• Problem details: Reproduce the rows, requests included, starting at the first row and ending at the line that contains "tap(708, 225)". In the answers, move every coordinate by adding -108 to it.

Stored data:
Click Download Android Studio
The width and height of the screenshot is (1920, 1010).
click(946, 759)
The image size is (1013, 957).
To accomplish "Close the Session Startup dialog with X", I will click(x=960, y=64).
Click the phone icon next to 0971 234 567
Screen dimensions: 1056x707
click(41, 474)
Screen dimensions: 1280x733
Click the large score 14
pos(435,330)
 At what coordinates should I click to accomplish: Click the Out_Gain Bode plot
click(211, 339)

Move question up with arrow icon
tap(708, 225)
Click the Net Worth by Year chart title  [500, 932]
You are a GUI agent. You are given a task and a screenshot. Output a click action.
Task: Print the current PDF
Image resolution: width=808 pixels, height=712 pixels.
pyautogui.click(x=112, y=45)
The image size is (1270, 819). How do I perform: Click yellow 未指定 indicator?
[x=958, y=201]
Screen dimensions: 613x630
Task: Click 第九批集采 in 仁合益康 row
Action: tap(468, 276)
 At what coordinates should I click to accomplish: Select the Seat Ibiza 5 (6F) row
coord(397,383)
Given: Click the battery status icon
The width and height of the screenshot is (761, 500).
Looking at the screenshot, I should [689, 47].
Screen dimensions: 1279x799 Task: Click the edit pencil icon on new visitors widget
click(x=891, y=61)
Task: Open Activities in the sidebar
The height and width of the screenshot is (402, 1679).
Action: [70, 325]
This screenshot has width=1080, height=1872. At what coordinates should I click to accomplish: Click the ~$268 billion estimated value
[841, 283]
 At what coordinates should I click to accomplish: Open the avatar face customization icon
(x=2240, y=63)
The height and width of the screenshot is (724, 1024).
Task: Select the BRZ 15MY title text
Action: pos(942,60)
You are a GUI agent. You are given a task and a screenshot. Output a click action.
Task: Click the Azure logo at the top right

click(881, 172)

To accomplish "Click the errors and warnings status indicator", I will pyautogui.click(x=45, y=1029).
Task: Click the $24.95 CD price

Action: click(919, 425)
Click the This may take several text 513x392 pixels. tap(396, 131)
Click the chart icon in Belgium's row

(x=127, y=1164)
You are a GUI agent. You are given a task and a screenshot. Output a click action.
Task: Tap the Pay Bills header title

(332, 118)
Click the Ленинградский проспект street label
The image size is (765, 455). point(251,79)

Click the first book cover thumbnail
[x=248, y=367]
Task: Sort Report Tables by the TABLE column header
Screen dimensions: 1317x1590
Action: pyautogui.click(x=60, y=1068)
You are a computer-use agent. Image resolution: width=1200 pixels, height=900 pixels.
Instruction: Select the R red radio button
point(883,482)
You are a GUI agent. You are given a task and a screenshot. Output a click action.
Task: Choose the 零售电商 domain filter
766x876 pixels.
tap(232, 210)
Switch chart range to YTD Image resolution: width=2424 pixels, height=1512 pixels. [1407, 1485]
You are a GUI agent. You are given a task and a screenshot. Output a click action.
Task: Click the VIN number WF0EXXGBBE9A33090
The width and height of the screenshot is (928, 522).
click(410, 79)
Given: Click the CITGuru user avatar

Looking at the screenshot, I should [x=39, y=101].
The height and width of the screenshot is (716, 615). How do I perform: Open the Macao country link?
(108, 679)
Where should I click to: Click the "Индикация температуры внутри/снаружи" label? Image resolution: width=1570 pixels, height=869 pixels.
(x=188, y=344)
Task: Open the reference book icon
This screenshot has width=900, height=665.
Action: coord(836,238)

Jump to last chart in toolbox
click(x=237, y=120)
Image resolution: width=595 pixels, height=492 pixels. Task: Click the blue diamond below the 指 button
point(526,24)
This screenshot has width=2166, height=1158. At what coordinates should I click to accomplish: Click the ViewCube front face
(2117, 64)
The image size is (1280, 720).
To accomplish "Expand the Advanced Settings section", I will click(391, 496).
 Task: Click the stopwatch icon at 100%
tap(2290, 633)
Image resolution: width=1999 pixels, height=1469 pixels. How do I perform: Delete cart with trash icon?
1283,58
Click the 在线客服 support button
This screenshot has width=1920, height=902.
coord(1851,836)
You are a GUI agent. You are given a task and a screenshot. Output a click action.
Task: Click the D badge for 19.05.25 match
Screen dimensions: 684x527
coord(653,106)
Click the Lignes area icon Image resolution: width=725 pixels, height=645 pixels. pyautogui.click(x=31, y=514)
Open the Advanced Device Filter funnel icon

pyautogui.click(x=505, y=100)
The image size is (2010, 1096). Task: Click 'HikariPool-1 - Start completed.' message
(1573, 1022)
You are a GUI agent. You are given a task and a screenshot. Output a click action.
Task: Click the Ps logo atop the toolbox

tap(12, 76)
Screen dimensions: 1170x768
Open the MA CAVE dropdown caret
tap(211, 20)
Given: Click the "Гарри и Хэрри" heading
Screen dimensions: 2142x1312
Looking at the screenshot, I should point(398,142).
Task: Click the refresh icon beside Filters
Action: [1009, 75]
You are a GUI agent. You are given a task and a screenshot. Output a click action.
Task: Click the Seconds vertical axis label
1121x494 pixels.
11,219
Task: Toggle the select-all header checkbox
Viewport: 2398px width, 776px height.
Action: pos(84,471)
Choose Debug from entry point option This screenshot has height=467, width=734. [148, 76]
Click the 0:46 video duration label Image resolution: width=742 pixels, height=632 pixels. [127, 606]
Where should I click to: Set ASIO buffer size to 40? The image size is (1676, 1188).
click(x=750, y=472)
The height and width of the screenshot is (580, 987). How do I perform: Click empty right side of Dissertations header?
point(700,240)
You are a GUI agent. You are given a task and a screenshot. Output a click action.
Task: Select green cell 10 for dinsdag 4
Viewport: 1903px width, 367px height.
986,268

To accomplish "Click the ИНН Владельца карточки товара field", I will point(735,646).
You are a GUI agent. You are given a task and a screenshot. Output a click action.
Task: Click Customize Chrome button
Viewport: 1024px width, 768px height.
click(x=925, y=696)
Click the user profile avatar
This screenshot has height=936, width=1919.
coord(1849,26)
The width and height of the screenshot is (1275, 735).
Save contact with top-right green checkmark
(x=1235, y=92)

• Output:
Click Download Android Studio
The width and height of the screenshot is (1920, 1010).
click(838, 651)
The image size is (1013, 957).
To accomplish "Close the Session Startup dialog with X", I will click(x=852, y=-44).
Click the phone icon next to 0971 234 567
Screen dimensions: 1056x707
click(-67, 366)
Screen dimensions: 1280x733
Click the large score 14
pos(327,222)
 At what coordinates should I click to accomplish: Click the Out_Gain Bode plot
click(103, 231)

Move question up with arrow icon
tap(600, 117)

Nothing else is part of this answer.